-- Records supplied follows --
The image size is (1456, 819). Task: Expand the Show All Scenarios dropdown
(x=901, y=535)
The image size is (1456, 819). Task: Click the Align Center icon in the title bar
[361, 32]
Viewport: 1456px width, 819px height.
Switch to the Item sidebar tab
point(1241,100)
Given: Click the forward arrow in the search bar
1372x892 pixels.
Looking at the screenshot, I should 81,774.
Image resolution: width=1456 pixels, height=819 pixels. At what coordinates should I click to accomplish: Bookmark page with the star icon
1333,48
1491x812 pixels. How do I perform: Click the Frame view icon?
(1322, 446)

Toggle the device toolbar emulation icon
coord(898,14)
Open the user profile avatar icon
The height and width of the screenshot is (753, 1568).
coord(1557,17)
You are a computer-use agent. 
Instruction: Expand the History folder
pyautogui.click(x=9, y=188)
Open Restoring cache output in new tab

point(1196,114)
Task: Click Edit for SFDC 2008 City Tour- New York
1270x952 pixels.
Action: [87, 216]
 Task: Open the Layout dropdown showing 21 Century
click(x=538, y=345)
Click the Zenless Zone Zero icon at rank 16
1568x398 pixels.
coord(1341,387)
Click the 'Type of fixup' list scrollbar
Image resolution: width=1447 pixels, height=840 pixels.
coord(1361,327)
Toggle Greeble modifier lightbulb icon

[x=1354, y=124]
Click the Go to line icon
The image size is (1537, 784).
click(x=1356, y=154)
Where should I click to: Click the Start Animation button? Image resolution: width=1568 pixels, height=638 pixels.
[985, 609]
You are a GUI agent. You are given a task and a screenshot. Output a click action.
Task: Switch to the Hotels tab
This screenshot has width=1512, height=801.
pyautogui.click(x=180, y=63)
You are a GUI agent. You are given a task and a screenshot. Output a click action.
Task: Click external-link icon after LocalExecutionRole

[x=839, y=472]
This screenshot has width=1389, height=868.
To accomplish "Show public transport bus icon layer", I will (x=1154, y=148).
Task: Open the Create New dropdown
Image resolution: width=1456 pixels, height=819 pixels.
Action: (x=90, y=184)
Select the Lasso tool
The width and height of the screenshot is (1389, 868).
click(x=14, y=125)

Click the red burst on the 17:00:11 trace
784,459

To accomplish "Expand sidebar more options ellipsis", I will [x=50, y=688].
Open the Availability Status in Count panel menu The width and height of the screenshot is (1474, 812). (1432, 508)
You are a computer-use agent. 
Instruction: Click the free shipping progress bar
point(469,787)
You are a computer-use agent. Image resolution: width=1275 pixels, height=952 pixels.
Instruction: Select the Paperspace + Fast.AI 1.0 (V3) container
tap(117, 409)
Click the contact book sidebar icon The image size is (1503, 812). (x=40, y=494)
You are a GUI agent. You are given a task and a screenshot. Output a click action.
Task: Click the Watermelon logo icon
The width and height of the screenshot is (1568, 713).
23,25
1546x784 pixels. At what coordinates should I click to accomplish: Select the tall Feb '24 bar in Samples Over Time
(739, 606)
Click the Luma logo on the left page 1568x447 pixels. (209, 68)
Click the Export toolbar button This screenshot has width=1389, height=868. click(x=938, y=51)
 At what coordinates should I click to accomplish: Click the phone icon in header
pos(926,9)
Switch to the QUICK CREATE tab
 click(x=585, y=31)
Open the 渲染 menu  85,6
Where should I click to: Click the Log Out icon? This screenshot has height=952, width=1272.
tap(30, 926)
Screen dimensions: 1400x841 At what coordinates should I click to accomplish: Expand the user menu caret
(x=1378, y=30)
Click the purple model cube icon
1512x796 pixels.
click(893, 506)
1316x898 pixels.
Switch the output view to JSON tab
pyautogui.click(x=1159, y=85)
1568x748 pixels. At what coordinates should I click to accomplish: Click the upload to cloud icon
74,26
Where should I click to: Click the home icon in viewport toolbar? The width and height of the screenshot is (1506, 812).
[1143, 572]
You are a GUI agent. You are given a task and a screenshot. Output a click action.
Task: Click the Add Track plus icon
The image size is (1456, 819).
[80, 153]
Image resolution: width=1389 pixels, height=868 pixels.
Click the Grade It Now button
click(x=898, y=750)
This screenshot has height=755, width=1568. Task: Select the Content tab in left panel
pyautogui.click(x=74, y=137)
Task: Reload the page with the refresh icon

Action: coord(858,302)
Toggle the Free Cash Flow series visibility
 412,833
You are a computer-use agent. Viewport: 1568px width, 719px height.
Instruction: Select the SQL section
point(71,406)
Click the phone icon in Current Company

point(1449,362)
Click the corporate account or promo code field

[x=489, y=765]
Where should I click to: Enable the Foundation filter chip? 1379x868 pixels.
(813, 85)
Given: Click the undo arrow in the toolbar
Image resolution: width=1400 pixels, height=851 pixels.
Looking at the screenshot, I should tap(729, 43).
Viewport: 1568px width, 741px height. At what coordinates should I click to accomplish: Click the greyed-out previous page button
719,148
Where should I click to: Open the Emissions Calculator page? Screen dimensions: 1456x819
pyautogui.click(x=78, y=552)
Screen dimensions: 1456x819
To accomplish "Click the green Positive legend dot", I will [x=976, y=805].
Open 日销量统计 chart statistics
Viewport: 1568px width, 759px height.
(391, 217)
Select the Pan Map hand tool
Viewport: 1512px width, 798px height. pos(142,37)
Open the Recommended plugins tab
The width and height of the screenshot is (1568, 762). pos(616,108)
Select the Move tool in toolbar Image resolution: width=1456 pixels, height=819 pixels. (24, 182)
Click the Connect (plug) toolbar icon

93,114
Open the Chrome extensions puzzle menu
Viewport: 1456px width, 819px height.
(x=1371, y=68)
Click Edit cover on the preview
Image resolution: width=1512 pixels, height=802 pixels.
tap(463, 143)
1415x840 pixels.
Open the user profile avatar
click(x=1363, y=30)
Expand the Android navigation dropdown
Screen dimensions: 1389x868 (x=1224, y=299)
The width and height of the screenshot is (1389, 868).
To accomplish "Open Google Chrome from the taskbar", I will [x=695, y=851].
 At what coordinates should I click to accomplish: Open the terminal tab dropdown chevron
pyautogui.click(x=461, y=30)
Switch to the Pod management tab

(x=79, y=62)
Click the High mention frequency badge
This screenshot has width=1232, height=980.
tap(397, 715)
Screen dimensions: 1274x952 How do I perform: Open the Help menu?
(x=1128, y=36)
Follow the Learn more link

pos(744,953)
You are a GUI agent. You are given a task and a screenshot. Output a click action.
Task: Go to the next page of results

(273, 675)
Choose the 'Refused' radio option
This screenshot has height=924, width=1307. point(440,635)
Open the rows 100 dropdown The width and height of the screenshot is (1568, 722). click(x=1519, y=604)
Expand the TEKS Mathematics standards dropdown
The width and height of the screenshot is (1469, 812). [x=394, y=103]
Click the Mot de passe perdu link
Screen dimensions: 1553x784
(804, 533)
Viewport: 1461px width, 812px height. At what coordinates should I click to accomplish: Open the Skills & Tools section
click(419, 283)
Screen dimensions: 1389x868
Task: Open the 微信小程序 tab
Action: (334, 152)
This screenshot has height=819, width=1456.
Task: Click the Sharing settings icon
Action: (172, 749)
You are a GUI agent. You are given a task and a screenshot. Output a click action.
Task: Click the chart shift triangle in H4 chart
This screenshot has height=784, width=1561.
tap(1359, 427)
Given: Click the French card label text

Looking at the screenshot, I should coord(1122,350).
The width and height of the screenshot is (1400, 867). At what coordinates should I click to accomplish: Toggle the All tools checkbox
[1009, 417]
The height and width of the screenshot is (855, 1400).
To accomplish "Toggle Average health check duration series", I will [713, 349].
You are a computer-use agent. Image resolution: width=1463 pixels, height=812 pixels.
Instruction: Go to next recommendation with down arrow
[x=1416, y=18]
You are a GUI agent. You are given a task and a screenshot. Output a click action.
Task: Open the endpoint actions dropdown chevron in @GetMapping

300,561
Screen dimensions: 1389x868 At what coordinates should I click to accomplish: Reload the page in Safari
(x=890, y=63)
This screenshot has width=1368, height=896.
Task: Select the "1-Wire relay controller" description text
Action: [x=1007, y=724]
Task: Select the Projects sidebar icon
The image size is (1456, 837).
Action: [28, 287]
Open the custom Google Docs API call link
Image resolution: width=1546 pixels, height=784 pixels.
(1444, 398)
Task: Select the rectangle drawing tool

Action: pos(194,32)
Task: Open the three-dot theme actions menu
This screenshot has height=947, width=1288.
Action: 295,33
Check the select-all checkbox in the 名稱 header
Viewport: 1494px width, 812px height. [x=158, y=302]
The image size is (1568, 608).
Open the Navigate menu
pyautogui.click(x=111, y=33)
-- Records supplied concluded --
Action item:
Copy each line in the entries above where the word "logo" shows up.

Response area:
Task: Click the Watermelon logo icon
Click the Luma logo on the left page 1568x447 pixels. (209, 68)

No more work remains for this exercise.